Alors que les préparatifs bruyants et colorés de l’ouverture du Paradise continuent, Leach complote sa vengeance, s’éprend follement de Phoenix, et découvre le vrai visage de Swan, un visage diabolique.

C’est après s’être fait déposséder d’un film au début de sa carrière par des producteurs que Brian de Palma commence à méditer sur celui ci, dans lequel il veut donner à voir ces tristes rouages du monde de la musique et du cinéma.

Le film est donc méta-musical, méta-cinématographique, et se moque avec brio et justesse de l’industrie du spectacle : le personnage de Swan est construit en référence au célèbre Phil Spector, monstre sacré de la musique qui lui aussi n’était pas sans sa part d’ombre (par exemple et au hasard, comme un lundi, menacer sa première femme Ronnie de l’enfermer dans le cercueil de verre qu’il a construit dans sa cave, ou se faire inculper pour homicide en 2009).
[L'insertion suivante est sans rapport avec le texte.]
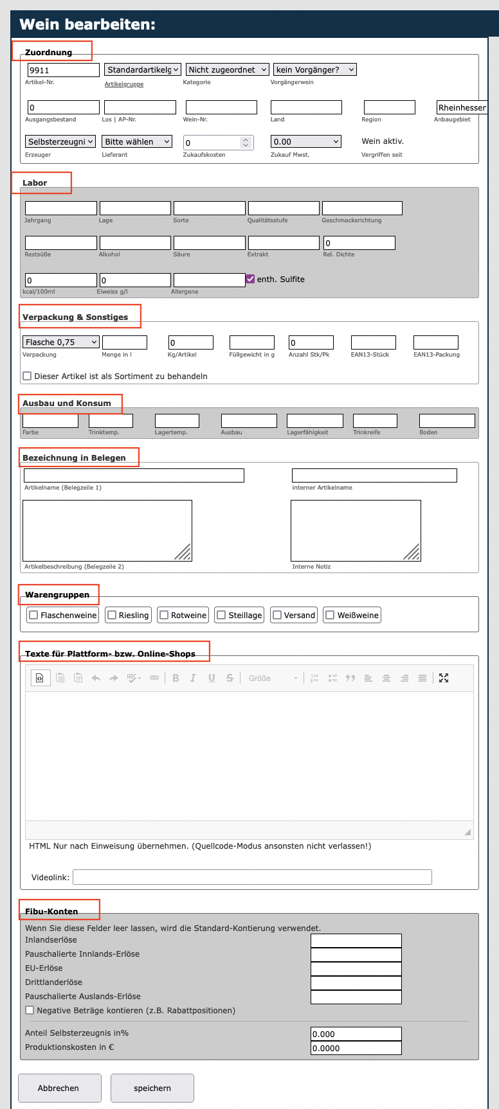Expand the Verpackung Flasche 0,75 dropdown
The height and width of the screenshot is (1109, 499).
click(x=61, y=342)
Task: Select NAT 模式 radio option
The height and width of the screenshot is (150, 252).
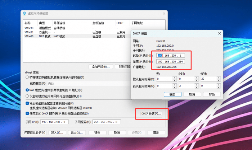Action: click(x=27, y=90)

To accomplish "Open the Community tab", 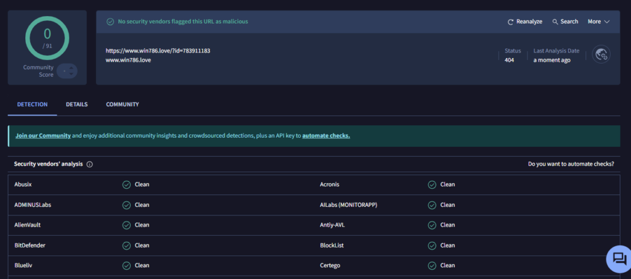I will pyautogui.click(x=122, y=105).
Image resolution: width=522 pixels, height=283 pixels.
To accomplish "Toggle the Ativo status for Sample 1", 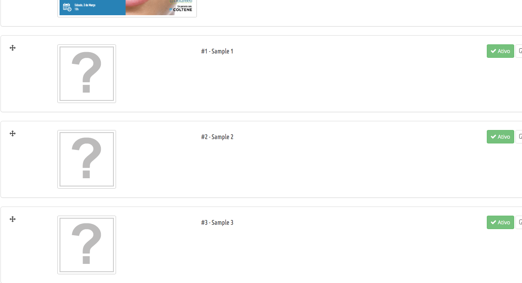I will (500, 51).
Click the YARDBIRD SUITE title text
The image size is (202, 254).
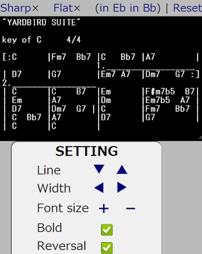click(x=42, y=22)
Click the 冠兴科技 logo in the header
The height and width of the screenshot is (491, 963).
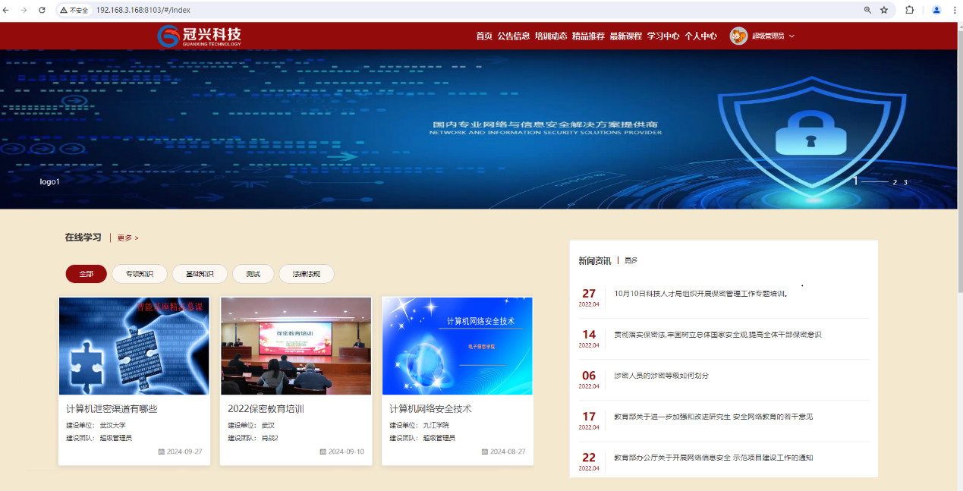[199, 36]
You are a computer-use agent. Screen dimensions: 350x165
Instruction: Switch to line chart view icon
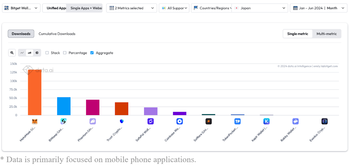click(x=22, y=53)
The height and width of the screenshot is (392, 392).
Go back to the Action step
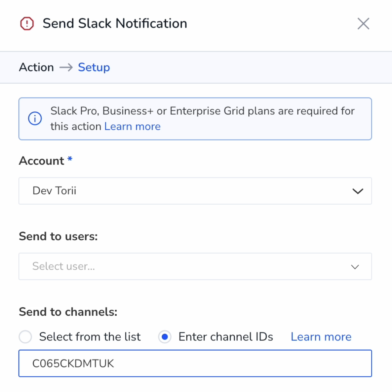[36, 67]
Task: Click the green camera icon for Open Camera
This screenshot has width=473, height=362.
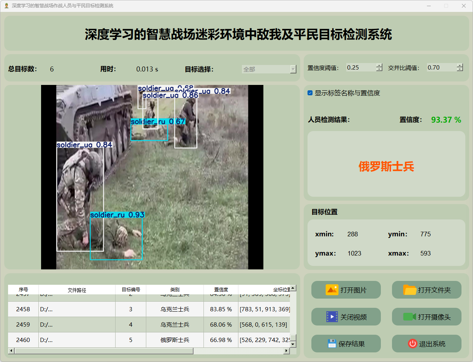Action: click(409, 317)
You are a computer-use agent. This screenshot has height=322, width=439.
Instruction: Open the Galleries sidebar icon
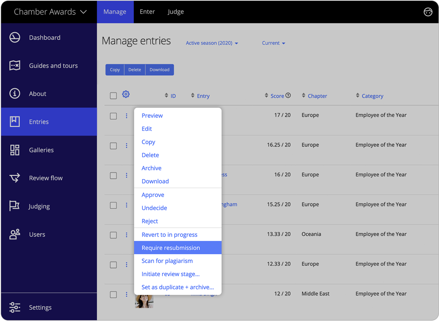coord(15,150)
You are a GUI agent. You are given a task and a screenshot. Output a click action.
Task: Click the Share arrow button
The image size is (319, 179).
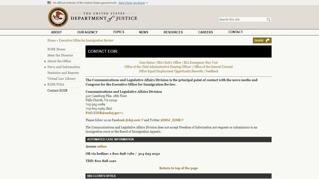262,40
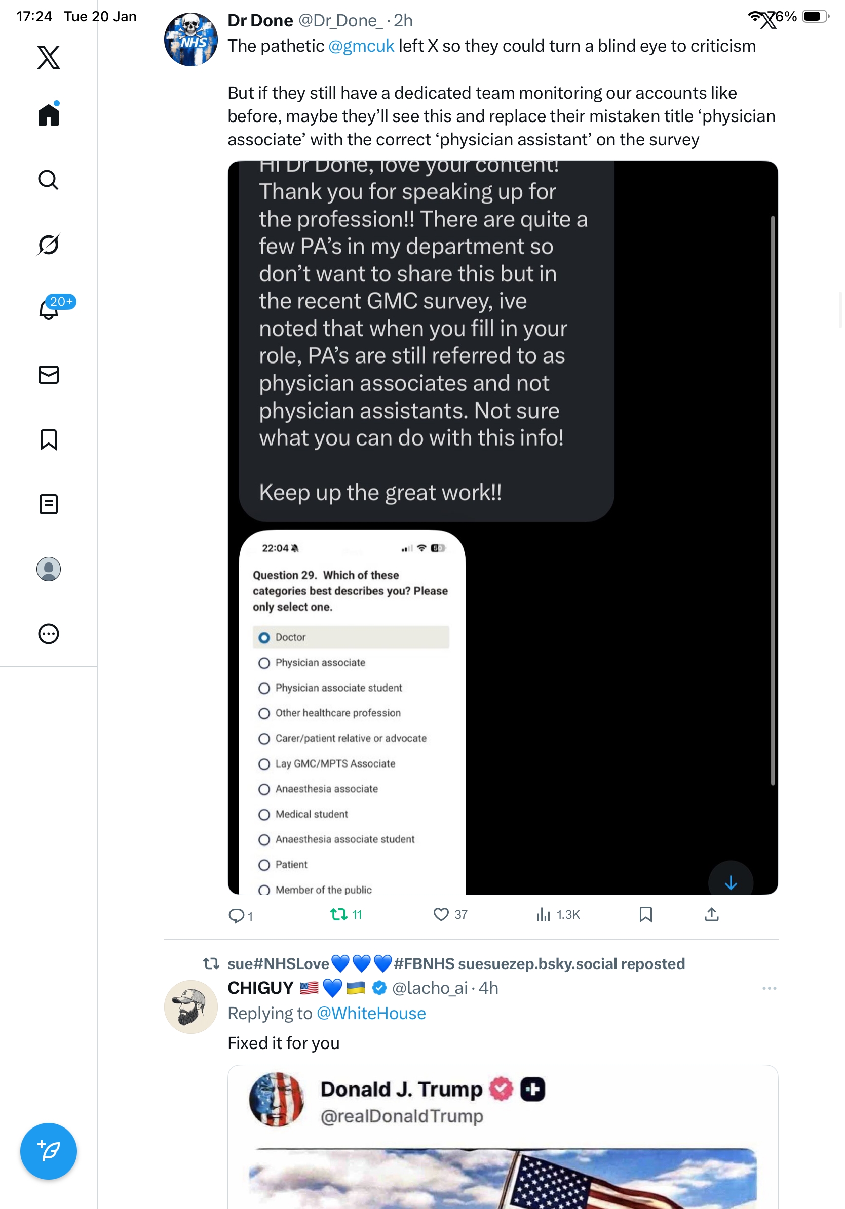Open the @gmcuk mention link
The width and height of the screenshot is (845, 1209).
click(x=361, y=46)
Et, surtout, le film parodie en musique le glam-rock, le goth-rock, ou encore le surf rock à la Beach Boys:

Sous l’hyperbole et les paillettes, le film pointe du doigt les plus sombres réalités du monde de la musique : la soif de scandale de la presse et surtout du public qui cherche un spectacle avant une musique, la cruauté et l’arbitraire des auditions, et l’omnipotence des producteurs sur les artistes ; en effet, le copyright anglo-saxon est fait de telle sorte qu’un compositeur peut techniquement se voir voler son œuvre, ça s’est vu dans le passé, ça se verra sans doute encore.

Donc ce film se moque, mais la parodie ne veut certainement pas dire que le travail est bâclé, et l’esthétique négligée : le film est très beau, grâce à des plans qui font la patte de Brian de Palma ; parce que l’univers est, certes kitsch, mais très léché ; et parce que le film est saturé de culture, constellé de références littéraires (Le Portrait de Dorian Gray  ; Frankenstein, la légende allemande de Faust, ou encore Le Fantôme de l’Opéra de Gaston Leroux) ou cinématographiques, avec de nombreux clins d’œil à Dracula, à l’expressionisme allemand, ou à Orson Welles et Alfred Hitchcock.

C’est un film on ne peut plus culte qu’il faut avoir vu :

  • pour désormais dire, quand quelque chose est génialement bordélique, que c’est « tellement de Palmesque » (mouvement de mèche)
  • parce que ce film plein d’hommages a lui aussi inspiré (Star Wars, par exemple, pour l’esthétique et les costumes)
  • Et bien sûr pour sa génialissime B.O composée par Paul Williams, qui joue également le personnage de Swan, et qui tout comme le reste du film reprend des codes pour s’en moquer, tout en ayant aussi une qualité intrinsèque, et peut s’apprécier même indépendamment du paratexte.